Melbourne High Street
Künstler haben sich überall auf Melbournes High Street verewigt Foto: Anna Wengel (jetzt Chiodo)

Neben den italienischen Einflüssen sind es viele weitere, die die High Street zu dem spannenden Minikosmos machen, der sie ist. Besonders präsent sind die hipsterigen Einflüsse und zahlreichen kleinen Geschäfte und Boutiquen, Cafés und Restaurants ebenso wie die vielen Künstler, die sich an Hauswänden und in Galerien verewigt haben. Nicht zuletzt ist es auch die Architektur der High Street. Die zeigt sich als Gemisch aus hübschen alten viktorianischen Bauten, noch älter anmutenden Gebäuden wie zum Beispiel dem Theater und gleichzeitig Neubauten. Kaum ein Gebäude ist hoch, die meisten kommen mit einem Erdgeschoss und einem ersten Stockwerk aus. Und so wirkt die Straße bei all ihrer Breite gleichzeitig gedrungen.

Melbourne High Street
Zahlreiche kleine Geschäfte und Restaurants stehen auf der beliebten Straße nebeneinander Foto: Anna Wengel (jetzt Chiodo)

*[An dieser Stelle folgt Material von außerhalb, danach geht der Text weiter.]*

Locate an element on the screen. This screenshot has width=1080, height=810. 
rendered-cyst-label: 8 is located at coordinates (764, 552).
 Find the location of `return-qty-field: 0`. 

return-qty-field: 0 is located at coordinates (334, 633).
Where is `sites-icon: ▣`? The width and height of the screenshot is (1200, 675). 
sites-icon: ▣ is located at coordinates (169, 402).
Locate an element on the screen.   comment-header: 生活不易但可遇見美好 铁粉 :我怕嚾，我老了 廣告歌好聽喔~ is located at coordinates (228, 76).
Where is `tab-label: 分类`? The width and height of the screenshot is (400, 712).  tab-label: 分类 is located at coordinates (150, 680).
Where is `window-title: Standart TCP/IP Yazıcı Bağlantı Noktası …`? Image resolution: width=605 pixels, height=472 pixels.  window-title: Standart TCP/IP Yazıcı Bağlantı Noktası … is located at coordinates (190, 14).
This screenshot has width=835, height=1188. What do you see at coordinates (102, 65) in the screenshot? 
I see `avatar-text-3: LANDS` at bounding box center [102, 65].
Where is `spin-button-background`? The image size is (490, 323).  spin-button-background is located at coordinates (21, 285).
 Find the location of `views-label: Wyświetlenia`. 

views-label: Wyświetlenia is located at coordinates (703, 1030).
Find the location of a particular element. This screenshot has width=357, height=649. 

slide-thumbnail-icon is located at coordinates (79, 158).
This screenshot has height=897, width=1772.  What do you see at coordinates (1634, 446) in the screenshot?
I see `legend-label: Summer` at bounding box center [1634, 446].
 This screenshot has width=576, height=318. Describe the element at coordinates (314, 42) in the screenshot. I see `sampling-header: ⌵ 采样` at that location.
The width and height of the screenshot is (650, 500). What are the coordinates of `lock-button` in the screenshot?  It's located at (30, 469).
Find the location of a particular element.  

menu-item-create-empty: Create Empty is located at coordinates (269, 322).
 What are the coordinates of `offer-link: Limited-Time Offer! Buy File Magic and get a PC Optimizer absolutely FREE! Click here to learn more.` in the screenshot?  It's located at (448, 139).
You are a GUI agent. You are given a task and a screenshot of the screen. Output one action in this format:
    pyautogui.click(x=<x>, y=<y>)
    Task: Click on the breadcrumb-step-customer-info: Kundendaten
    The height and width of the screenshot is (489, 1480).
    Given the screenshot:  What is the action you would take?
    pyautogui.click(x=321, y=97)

Dieser Eindruck verstärkt sich, als es gegen sechs schließlich voller wird, die Straße mehr und mehr zum Leben erwacht. Restaurantstühle auf den Bürgersteigen füllen sich. War die Kleidung zuvor noch typisch Melbourne stylish-leger, sind auf einmal High Heels und Kleider und weitaus mehr Make-up zu sehen. Es ist Freitagabend auf der High Street in Melbourne.